In the NSF Learning across Networked and Emerging Spaces (LANES) project, conceived and coordinated by Reed Stevens (Northwestern University) and Katie Headrick Taylor (University of Washington), we were extending research of the Learning in Formal and Informal Environments (LIFE) Center. Our particular part of the project focused on how new media and digital technologies were reconfiguring family life, especially given the proliferation of mobile devices in home environments. Our team investigated what these changes in learning looked like in 13 homes in 2 US cities, and used ethnographic methods to explore the technological texture of very diverse families’ lives.
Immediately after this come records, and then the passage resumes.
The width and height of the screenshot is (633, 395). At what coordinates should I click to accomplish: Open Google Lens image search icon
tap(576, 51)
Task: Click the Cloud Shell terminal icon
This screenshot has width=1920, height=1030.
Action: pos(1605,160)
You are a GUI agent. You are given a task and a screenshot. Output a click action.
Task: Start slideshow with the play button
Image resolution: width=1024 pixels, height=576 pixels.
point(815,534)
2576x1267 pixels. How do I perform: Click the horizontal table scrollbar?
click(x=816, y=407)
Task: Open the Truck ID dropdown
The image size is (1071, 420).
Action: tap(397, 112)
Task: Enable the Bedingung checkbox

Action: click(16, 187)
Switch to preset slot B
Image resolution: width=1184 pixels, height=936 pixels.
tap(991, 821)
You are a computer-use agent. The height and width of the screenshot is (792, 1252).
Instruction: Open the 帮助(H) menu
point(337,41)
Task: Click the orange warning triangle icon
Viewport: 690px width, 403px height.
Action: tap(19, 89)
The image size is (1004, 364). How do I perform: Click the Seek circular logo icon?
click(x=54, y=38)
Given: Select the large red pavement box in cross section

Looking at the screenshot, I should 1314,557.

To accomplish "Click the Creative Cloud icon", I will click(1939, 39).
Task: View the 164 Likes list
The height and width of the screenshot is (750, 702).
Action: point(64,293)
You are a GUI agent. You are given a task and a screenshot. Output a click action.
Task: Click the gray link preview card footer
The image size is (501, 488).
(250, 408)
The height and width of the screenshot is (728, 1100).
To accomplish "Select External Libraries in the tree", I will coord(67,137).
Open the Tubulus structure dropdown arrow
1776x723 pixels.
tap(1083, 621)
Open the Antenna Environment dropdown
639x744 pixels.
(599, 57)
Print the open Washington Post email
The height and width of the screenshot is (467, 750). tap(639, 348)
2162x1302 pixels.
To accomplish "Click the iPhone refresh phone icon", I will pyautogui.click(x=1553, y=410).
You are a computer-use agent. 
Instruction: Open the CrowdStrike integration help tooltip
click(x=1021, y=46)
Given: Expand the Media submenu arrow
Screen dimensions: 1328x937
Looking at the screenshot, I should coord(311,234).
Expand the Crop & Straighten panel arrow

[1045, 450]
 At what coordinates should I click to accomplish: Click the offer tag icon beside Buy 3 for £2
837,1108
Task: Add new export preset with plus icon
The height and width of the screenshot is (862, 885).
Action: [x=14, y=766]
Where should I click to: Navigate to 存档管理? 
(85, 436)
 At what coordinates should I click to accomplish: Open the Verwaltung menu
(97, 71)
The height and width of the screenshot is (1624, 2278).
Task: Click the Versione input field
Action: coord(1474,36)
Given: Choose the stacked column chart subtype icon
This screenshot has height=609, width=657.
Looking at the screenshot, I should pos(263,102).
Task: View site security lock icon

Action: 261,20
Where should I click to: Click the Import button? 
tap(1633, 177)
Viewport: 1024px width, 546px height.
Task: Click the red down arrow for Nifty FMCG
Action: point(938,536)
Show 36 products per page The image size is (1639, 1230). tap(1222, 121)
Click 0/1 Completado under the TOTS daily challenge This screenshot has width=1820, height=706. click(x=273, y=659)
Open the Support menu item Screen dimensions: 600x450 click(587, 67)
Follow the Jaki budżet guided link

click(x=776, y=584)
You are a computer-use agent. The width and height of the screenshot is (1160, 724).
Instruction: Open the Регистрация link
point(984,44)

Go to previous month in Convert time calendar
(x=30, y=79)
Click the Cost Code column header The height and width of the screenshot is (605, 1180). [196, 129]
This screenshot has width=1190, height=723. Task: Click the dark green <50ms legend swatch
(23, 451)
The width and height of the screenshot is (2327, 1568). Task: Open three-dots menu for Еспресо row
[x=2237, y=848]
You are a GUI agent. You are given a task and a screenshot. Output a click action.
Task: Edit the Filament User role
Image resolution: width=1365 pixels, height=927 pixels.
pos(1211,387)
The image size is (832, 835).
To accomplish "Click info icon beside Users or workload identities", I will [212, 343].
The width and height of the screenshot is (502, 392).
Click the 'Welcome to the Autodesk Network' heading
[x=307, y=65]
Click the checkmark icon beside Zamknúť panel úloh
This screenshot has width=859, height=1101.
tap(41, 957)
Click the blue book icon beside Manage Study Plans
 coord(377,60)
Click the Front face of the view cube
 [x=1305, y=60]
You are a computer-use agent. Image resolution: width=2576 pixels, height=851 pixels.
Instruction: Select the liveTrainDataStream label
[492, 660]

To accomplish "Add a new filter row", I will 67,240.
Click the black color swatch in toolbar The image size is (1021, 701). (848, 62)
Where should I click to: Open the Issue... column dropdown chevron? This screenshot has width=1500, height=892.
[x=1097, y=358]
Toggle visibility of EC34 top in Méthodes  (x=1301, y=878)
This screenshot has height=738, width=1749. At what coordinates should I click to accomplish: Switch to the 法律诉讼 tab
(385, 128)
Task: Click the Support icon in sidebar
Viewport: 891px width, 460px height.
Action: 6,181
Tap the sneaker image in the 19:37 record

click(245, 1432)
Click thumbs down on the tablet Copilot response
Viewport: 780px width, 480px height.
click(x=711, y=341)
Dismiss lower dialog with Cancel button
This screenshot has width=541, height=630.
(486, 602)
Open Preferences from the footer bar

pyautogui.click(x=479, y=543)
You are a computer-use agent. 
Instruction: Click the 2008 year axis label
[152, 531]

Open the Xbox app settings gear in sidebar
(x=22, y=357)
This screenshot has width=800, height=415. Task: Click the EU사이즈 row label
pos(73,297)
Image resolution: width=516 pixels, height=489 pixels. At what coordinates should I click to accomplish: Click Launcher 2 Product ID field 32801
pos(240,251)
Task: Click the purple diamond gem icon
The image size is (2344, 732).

Children Learning to Maintain Technologies
In my doctoral dissertation study that emerged from this research, I theorized how families were performing “routine maintenance” through their changing media and tech engagement. I saw maintenance on at least three scales: the scale of the family (i.e., maintaining relationships with each other); the scale of the activity (i.e., keeping everyday routines going through their regular maintenance of technologies), and the scale of the social order (i.e., technology served to stabilize historical patterns in social life).
Some of my subsequent work has extended these findings about children maintaining technologies at home to ask: where else are children learning to perform care and maintenance for technology? What sorts of technologies require routine maintenance? And how can we design learning environments or learning technologies based on cradle-to-cradle principles of design, or what I call “re-new-ability” of learning design? I also continue to research the gendered division of labor I observed in homes, informed by feminist scholarship in STS and beyond.